Não espere palavra honesta, Chestnogo ne zhdi slova, Eu te trairei novamente. Ya tebya predam snova. Não ande, não olhe, não espere Ne khodi, ne glyadi, ne Não sou sua a partir de agora. Zhdi, ya ne tvoya otnyne. Acreditar em mim - pouco sentido, Verit' mne - malo tolku, Não se entristeça na viagem longa, Ne grusti dorogoy dolgoy Não olhe para trás com saudade, Ne smotri nazad s toskoyu, Não me chame para te seguir... Ne zovi menya za soboyu...

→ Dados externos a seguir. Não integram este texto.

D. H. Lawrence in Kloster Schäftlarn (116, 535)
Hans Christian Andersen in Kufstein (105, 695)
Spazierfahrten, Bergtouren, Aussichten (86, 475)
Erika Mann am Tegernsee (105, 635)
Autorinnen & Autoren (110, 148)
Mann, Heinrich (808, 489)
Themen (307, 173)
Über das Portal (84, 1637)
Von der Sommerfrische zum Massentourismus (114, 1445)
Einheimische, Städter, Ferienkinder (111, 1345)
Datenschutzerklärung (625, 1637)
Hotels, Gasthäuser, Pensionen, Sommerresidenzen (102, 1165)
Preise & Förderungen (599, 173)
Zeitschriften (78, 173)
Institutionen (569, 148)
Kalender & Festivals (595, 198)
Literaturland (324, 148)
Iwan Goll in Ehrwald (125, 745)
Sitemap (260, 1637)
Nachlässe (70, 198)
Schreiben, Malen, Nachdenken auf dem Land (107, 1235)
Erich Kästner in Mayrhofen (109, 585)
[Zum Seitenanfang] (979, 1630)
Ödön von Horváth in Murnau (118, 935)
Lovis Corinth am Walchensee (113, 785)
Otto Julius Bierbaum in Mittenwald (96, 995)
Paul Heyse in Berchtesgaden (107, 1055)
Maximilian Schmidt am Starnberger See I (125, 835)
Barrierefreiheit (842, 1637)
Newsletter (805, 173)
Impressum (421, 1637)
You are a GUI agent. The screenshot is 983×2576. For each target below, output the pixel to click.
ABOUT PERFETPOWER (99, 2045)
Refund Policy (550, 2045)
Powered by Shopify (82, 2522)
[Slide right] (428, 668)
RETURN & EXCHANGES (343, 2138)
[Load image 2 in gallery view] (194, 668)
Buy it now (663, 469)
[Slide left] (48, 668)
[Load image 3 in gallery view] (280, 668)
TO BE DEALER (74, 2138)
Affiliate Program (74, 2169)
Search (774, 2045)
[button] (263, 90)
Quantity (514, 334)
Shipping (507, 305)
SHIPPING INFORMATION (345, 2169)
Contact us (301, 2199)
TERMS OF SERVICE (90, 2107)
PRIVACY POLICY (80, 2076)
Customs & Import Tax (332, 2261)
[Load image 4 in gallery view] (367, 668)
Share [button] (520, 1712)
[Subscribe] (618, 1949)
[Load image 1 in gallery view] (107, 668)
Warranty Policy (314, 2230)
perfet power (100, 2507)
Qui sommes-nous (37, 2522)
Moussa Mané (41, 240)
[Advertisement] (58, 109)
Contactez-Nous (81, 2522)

Cortou, no caminho, um caule alto, Srezal dorogoy vysokiy stebel', Olhava sob os seus pés e via o céu, Smotrel sebe pod nogi i videl nebo, Abraçou os morros com fogueiras douradas Kholmy kostrami ob"yal zolotymi E, olhando nas chamas, sussurrava o nome dela. I, glyadya v plamya, sheptal ee imya. Procurava a égua, achou a égua, Iskal kobylu, nashel kobylu, Como a noite prometia, a primavera implorava; Kak noch' sulila, vesna molila; Poder flexível através da treva ciumenta, Pruzhinil sily skvoz' mrak revnivyy, Amarrou a égua com sua própria crina. Svyazal kobylu ee zhe grivoy.
Não espere palavra honesta, Chestnogo ne zhdi slova, Eu te trairei novamente. Ya tebya predam snova. Não ande, não olhe, não espere Ne khodi, ne glyadi, ne Não sou sua a partir de agora. Zhdi, ya ne tvoya otnyne. Acreditar em mim - pouco sentido, Verit' mne - malo tolku, Não se entristeça na viagem longa, Ne grusti dorogoy dolgoy Não olhe para trás com saudade, Ne smotri nazad s toskoyu, Não me chame para te seguir... Ne zovi menya za soboyu...
Primavera ébria, primavera louca, Vesna khmel'naya, vesna durnaya, Porque levou até a última fronteira? Zachem ty vela do poslednego kraya? Pela sorte dos fortes porque seduziu, Udelom smelykh zachem plenila, O que você fez, o que aprontou! Chto ty nadelala, chto natvorila! Sobre o destino dos fortes, sobre a paixão antiga Nad zhrebiem sil'nykh, nad drevney strast'yu Não-não-não - ele não tinha poder. Net - net - net - on byl ne vlasten. O rio esqueceu, a lua perdoou Reka zabyla, luna prostila Aquele que foi arruinado pela égua noturna. Kogo sgubila nochnaya kobyla. Ele andava à noite, horas noturnas, On shel nochnoyu, poroy nochnoyu, Atrás da lua amarela, atrás dela, negra. Za zheltoy lunoyu, za ney, voronoyu; A primavera esqueceu, o rio perdoou Vesna zabyla, reka prostila Aquele que foi arruinado pela égua noturna. Kogo sgubila nochnaya kobyla.